Open mwelzl opened 2 weeks ago

mwelzl commented 2 weeks ago

The "Sammy" paper: https://dl.acm.org/doi/10.1145/3603269.3604839 paces at a larger time scale - avoiding to transmit video data as a bulk but instead spreading it out. This can be done with or without RTT-timescale pacing underneath, and should be discussed as a separate thing IMO.

Perhaps the right angle is to talk about different time scales, or it is about being at the application layer (because this is really application payload specific).

mwelzl commented 1 day ago

A text donation from Ingemar Johansson:

Frame based transmission, for instance based on output from video coders possess the property that video frames are typically generated at regular intervals. For example a video coder that encodes video at 50 frames per second, outputs a frame every 20ms. This frame is typically split up in MTU sized packets. Video coding typically also encodes frames of varying size, depending on the complexity of the input signal.
This has the consequence that the packet pacing cannot be tuned to match the nominal bitrate, as this would mean that large video frames are unnecessarily delay on the sender side. SCReAM (https://datatracker.ietf.org/doc/draft-johansson-ccwg-rfc8298bis-screamv2/ ) as an example paces, packets at a 50% higher rate than the nominal bitrate. This has the effect that an average video frame in the example above is transmitted in 20/1.5 = 13.3ms. This reduces the risk that video frames are delayed unnecesarily other than when the video frame is unusually large.

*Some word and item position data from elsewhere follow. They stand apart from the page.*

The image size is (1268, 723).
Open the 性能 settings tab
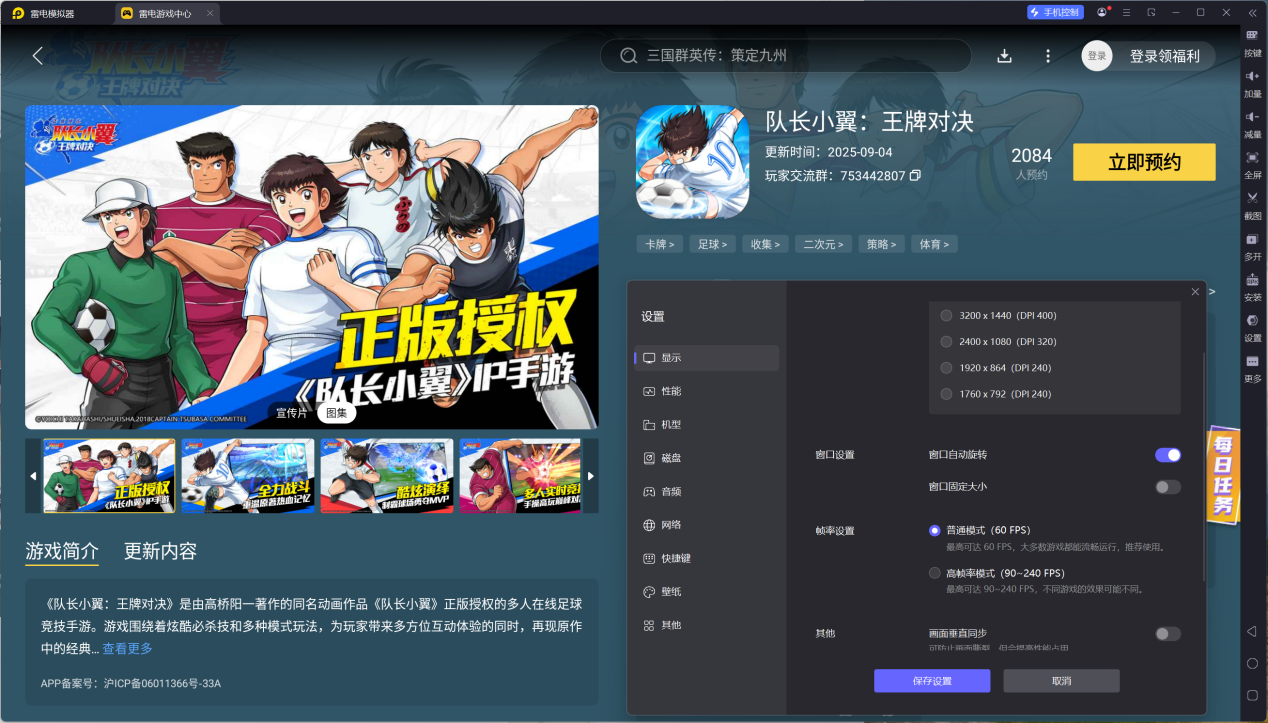tap(671, 391)
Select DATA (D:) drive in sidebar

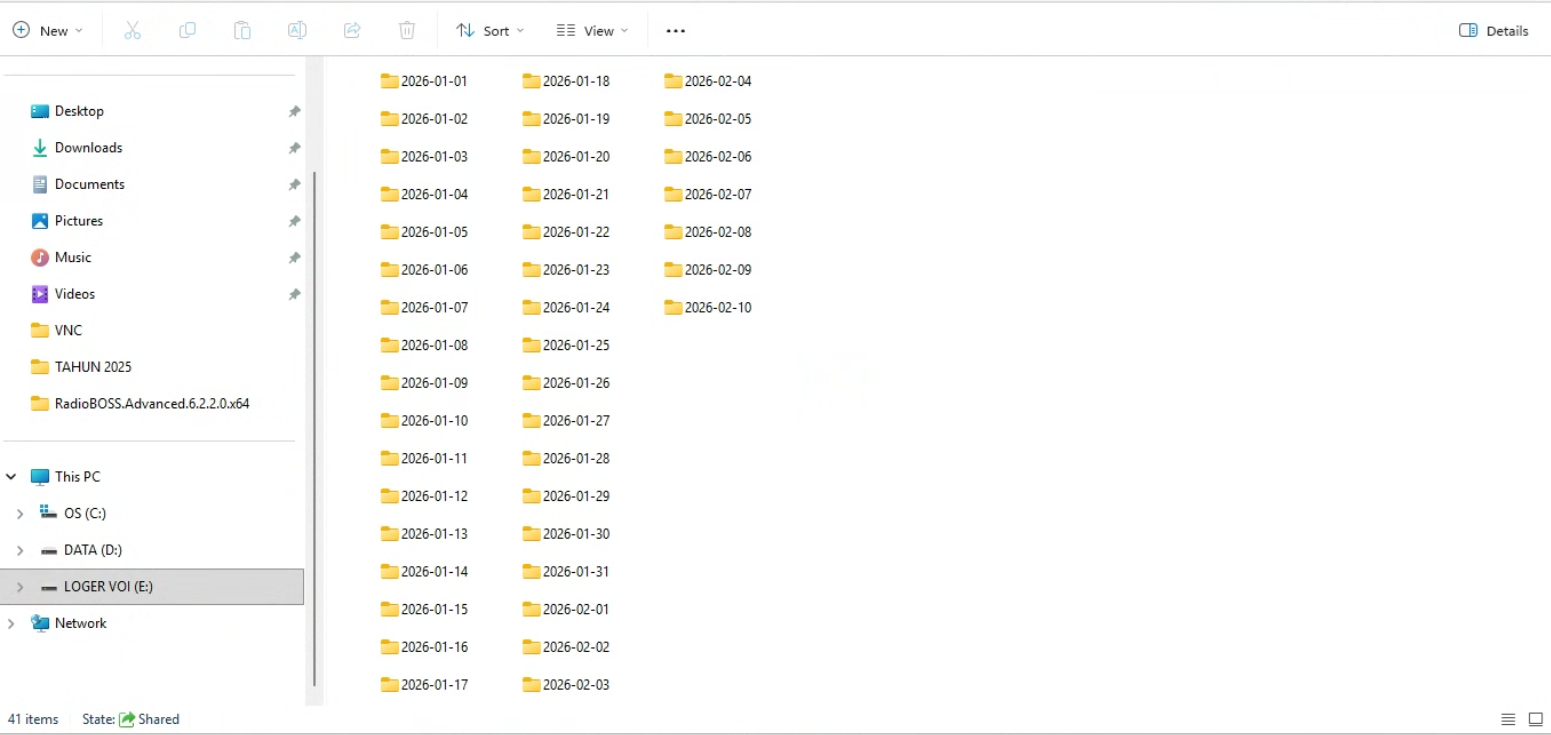(92, 550)
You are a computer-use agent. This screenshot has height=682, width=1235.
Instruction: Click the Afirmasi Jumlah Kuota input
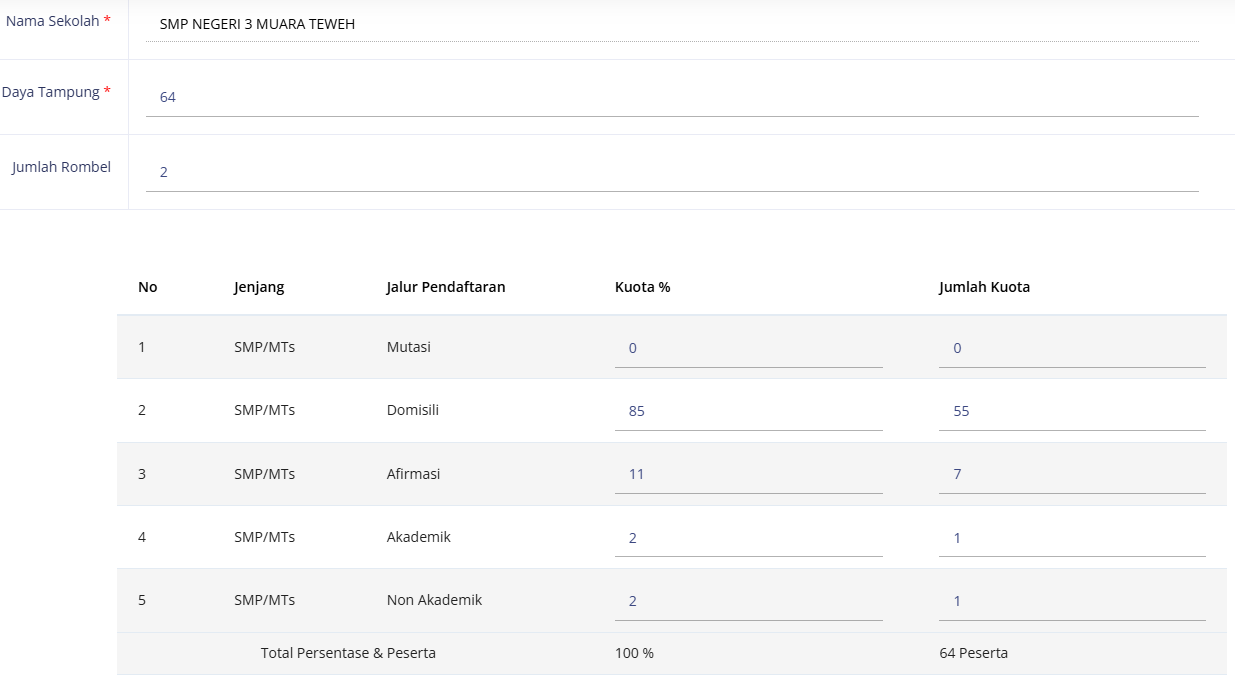1071,474
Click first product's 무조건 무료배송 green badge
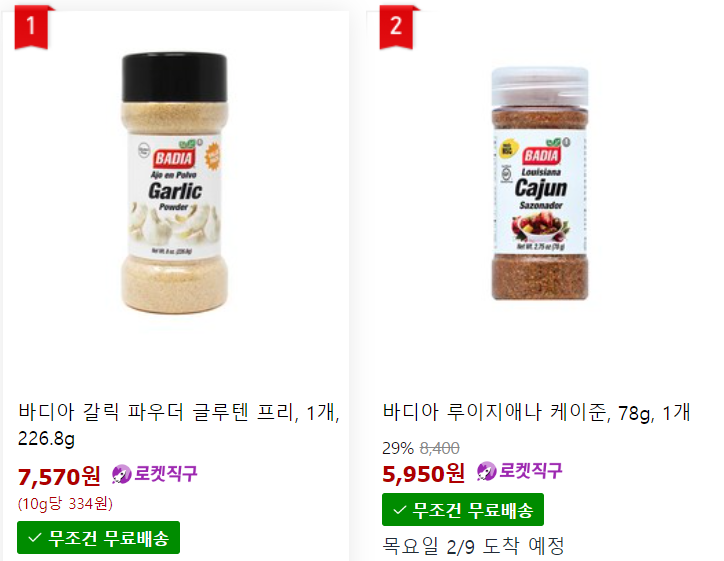Viewport: 724px width, 561px height. point(98,537)
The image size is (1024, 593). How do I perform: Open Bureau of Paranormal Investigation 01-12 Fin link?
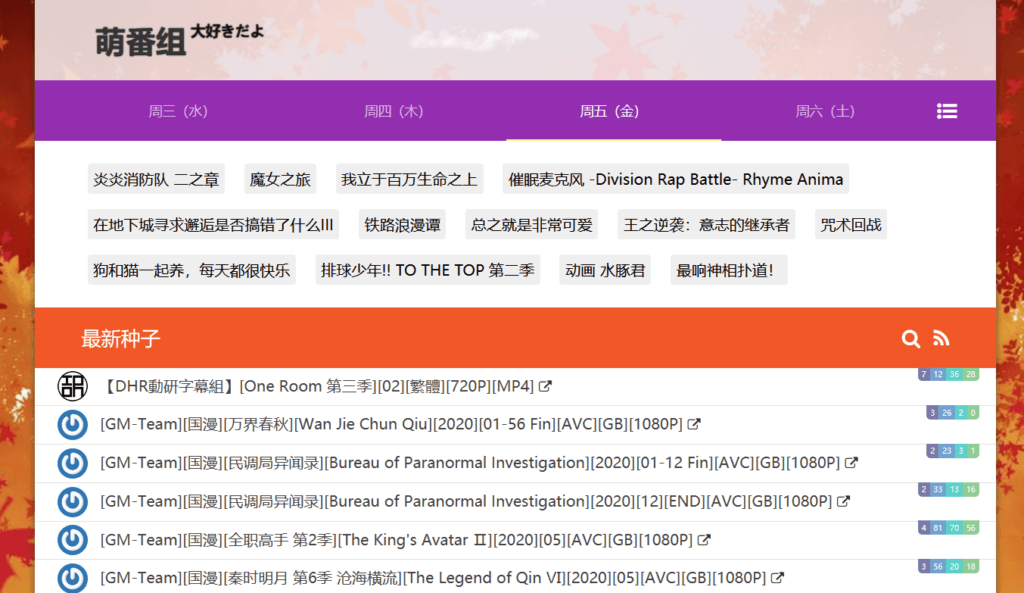[469, 463]
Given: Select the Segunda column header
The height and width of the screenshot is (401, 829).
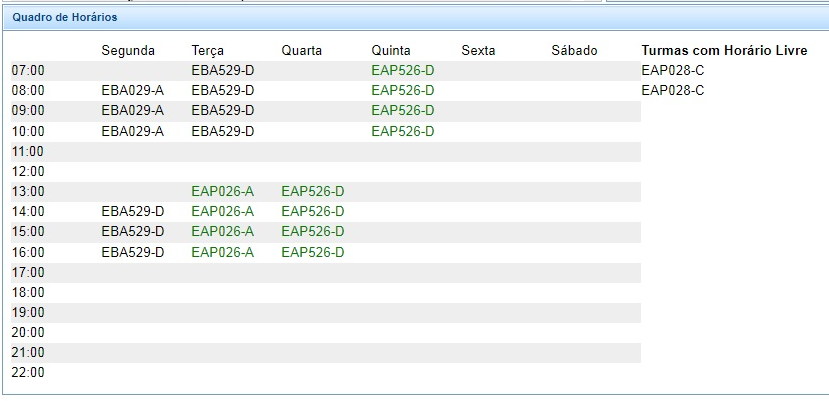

mwelzl commented 13 hours ago

From Grenville Armitage, this is a different way of looking at it - probably a better phrasing, not about time scales:

Sammy makes target upper-bound rate selection on a per-video-chunk basis, and then relies on underlying TCP packet level pacing to instantiate the per-chunk rate-limit target. So, decoupling the rate target selection logic (also referred to as "application informed pacing" in the paper) from the instantiation of that upper-bound (in this specific case relying on FreeBSD's HPTS subsystem giving us TCP packet granularity pacing, but of course could be any other subsystem achieving similar on-the-wire outcomes).